### STATED TASK
List each line of the records that contains the string "coordinates", copying every such line in full.

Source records
____________________

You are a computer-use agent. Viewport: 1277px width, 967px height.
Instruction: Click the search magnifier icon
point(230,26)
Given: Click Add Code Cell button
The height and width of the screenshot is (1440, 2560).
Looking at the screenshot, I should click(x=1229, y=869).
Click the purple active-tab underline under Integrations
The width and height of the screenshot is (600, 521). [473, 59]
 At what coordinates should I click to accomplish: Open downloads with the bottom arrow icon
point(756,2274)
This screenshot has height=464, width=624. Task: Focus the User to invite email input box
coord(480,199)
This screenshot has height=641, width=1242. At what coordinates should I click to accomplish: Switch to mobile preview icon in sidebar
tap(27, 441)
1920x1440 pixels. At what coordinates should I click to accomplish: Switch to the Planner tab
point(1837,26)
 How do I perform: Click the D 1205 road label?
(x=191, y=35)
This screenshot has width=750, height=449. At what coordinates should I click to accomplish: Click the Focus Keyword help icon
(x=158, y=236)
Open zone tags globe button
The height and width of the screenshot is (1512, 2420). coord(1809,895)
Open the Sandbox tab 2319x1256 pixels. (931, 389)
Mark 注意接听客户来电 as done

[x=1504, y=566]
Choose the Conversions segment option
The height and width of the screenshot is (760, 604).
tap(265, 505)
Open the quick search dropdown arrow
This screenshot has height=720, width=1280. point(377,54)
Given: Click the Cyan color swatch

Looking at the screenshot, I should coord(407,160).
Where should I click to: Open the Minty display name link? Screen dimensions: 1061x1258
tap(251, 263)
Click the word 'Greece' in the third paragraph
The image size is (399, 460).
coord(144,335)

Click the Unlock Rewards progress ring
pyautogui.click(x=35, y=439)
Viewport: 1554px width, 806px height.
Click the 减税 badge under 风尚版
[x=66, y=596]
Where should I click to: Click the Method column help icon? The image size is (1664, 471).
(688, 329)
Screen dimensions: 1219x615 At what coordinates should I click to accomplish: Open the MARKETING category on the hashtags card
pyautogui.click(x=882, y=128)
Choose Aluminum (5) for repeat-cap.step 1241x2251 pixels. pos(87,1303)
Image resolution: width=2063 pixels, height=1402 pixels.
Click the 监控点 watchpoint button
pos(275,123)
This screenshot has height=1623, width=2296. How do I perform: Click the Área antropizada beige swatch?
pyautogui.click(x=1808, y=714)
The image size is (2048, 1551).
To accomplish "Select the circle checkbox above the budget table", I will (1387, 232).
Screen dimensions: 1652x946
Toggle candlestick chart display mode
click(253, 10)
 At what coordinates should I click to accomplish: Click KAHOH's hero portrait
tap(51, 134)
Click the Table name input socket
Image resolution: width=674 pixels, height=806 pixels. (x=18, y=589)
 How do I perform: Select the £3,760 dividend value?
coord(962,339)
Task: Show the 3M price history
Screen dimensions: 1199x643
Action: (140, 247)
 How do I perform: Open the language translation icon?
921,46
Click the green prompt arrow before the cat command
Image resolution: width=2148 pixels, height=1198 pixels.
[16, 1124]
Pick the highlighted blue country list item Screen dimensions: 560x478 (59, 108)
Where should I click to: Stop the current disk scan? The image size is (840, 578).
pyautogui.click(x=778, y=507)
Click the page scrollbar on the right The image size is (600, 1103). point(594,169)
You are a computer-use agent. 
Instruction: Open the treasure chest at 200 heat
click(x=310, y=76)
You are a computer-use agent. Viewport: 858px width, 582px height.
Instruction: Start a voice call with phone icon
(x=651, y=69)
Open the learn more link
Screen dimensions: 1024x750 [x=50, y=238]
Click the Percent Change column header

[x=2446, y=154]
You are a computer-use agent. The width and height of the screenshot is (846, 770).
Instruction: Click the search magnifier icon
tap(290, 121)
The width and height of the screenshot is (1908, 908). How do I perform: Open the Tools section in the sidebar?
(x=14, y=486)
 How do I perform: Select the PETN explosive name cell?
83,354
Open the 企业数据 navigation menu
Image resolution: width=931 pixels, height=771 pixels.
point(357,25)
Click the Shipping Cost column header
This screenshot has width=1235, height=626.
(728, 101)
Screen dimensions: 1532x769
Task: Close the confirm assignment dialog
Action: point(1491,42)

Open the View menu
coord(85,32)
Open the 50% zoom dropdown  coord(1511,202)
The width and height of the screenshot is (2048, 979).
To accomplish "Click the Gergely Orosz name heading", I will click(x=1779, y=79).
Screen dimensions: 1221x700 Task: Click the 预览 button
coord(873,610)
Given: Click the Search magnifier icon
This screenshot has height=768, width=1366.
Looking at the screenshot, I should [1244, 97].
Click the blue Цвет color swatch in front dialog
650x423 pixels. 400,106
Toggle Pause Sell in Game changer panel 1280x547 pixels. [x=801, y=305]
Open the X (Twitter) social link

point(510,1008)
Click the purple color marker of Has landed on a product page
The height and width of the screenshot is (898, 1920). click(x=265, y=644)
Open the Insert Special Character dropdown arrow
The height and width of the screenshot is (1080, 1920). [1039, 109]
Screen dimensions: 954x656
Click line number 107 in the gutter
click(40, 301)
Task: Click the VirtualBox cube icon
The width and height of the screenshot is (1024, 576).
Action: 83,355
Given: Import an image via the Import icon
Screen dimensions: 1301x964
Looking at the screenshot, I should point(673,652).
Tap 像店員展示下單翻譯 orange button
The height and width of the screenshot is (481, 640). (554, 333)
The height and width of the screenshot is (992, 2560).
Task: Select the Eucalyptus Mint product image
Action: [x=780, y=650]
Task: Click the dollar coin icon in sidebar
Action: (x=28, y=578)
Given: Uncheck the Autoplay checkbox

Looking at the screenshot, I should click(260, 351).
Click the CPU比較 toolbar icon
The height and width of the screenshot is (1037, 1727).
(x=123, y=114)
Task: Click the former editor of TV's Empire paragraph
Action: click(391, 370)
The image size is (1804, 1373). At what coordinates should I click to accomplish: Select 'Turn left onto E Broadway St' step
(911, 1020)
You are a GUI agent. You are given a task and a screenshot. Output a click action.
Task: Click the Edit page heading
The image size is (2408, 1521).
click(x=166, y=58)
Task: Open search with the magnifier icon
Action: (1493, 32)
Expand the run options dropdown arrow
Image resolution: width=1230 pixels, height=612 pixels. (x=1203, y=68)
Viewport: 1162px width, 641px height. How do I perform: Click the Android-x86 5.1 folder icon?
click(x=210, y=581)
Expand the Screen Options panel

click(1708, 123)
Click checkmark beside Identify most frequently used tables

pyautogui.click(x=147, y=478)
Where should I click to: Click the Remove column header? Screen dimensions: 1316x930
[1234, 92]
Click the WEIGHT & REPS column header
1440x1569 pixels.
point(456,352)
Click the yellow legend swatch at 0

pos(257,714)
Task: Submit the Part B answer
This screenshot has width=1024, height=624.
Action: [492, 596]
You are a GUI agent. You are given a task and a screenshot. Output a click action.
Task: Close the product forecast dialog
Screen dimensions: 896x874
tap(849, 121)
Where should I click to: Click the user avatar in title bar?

____________________

### CORRECT RESULT
 At what coordinates should I click to accomplish: Open downloads with the bottom arrow icon
This screenshot has height=641, width=1242. At what coordinates should I click to accomplish: Switch to mobile preview icon in sidebar
1920x1440 pixels. At what coordinates should I click to accomplish: Switch to the Planner tab
This screenshot has width=750, height=449. At what coordinates should I click to accomplish: Click the Focus Keyword help icon
Screen dimensions: 1219x615 At what coordinates should I click to accomplish: Open the MARKETING category on the hashtags card
 At what coordinates should I click to accomplish: Click KAHOH's hero portrait
The image size is (1804, 1373). At what coordinates should I click to accomplish: Select 'Turn left onto E Broadway St' step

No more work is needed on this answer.